Niagara (1953)
Directed by Henry
Hathaway
20th
Century Fox, 88 minutes, Not-rated (Bad acting warning)
★★
You have to do it. You'll hate yourself afterward, but you
still have to do it. Everyone does. What, you ask? See the 1953 Marilyn Monroe
vehicle Niagara right after you get
back from visiting Niagara Falls. It was box office boffo back in '53, but it
sure looks like buffoonery in the present.
The set up is simple enough. A wholesome Midwestern couple,
Ray and Polly Cutler, come to Niagara Falls for a delayed honeymoon. It's the
'50s and Ray (Max Showalter) was too busy with his job with Quaker Oats to get
away with the missus (Jean Peters) after the wedding, but that's all to the
good as he's such a clever lad that he's won a slogan contest and some dosh to
finance the trip. The destination has as much to do with Ray's hope of seeing
Mr. Kettering, a company big shot over on the U.S. side, than of taking in the
view.
The Cutlers arrive at the rustic cabins overlooking the
falls, but the couple in their unit hasn't yet checked out. Rose Loomis
(Marilyn Monroe) pleads that her husband is ill and the Cutlers valiantly agree
to take another cabin. George Loomis (Joseph Cotten) is indeed sick–of both
life and his wife's philandering. He's a Korean vet suffering from PTSD and
while the cat was away at war, the mouse sure did play. Rose is younger, more
vivacious, and more than a little on the slutty side. It might be more accurate
to say that she was the cat, one playing with George and trying to lure him
into a trap wherein Patrick, her boyfriend du jour, would kill him and toss his
body over the falls. When the Rainbow Tower Carillon chimed the song
"Kisses," Rose would know the plan had succeeded. In the meantime she
spends her time squeezing into tight dresses and driving both George and the
local teenagers crazy. (Why the "kids," as Rose calls them, hold their
record hops at a local motor court is never explained.) Rose is your basic
femme fatale, but with a wiggle and a bump.

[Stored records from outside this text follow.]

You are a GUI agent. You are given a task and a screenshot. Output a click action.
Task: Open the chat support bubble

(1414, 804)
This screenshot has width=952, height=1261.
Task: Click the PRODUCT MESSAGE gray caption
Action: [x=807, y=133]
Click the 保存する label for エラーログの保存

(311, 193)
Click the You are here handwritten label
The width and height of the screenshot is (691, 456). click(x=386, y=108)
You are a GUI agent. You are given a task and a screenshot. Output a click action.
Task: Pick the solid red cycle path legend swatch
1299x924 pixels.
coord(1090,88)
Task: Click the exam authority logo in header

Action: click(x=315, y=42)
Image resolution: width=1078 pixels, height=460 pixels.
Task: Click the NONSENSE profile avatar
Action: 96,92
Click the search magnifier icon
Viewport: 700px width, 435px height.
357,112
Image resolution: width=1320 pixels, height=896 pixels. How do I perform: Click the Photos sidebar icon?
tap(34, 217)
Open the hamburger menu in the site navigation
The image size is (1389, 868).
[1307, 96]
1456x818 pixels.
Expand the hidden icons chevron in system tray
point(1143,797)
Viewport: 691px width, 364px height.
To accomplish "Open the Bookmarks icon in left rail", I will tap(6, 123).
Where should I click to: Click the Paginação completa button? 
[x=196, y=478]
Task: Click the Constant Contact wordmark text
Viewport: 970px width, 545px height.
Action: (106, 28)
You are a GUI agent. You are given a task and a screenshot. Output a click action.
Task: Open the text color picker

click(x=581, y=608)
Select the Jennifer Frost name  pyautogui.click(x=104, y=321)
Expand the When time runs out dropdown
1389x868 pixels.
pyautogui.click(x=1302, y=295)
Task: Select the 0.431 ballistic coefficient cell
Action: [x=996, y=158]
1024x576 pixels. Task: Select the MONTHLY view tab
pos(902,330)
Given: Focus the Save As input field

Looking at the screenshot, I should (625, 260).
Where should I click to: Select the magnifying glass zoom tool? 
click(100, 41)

You don't need me to tell you that there's no film if the
murder scheme goes exactly as planned. Queue some scenes along the falls, in
the tower, and on the river. My first thought was of how different this film
would have been had Alfred Hitchcock directed it. Instead it was Henry
Hathaway, whose métier was Westerns. Niagara
thus has the disjointed feel of a B-Western in which the plot hardly matters as
the audience is just waiting for the shoot-out. Replace the corral with
Niagara's churning foam and this film is
essentially a watery Western.
Hathaway tried to add noir elements in scenes inside the
Rainbow Carillon and by making Joseph Cotten sullen and dark, but he's just not
up to the task. I'm sure Cotten must have thought dozens of times, "Toto,
I've a feeling this isn't an Orson Welles film anymore." Cotten's talents
were wasted in this film, as were those of Jean Peters who was known for being
a film siren in her own right, though in this film she's done up more like
Ginger on Gilligan's Island. Peters
could actually act, though, which is far more than can be said for Monroe. In this
film, Monroe played to every stereotype you've ever associated with her. Her
attempts to be dramatic were risible and the best that can be said is that
she's as good as Showalter, who plays a gee-whiz kid who's around 30 going on
12. The Ketterings (Don Wilson and Lurene Tuttle) are also more over the top
than, well, a barrel over Niagara.
Niagara's real
standout is, of course, the falls. They looked a bit differently in 1953. They
were higher as there was less rock debris at the base, you could get much
closer to them, and they appeared even more powerful as there wasn't much
surrounding them. The US/Canada border was pretty much an open one and there
was very little development on either side. Nor did you have to wait in a long
line to pay $20 to park your car; there was plenty of on-street parking. The
film's final dramatic scenes above the falls play out a little bit like Lillian
Gish leaping onto ice floes in Way Down
East, but if you've been to Niagara you can generate your own adrenaline during
the film's climax.
As movies go, Niagara
is a small cask of hogwash tumbling over the precipice. Somehow it seemed so
much better when I saw it on TV as a child, but maybe that's because Monroe and
the 1950s seemed more plausible back then. Objectively, this is a really dumb
film. But if you go to Niagara Falls, you'll want to watch it. Go ahead. It's
okay. The guilt passes quickly. Then you can laugh about it.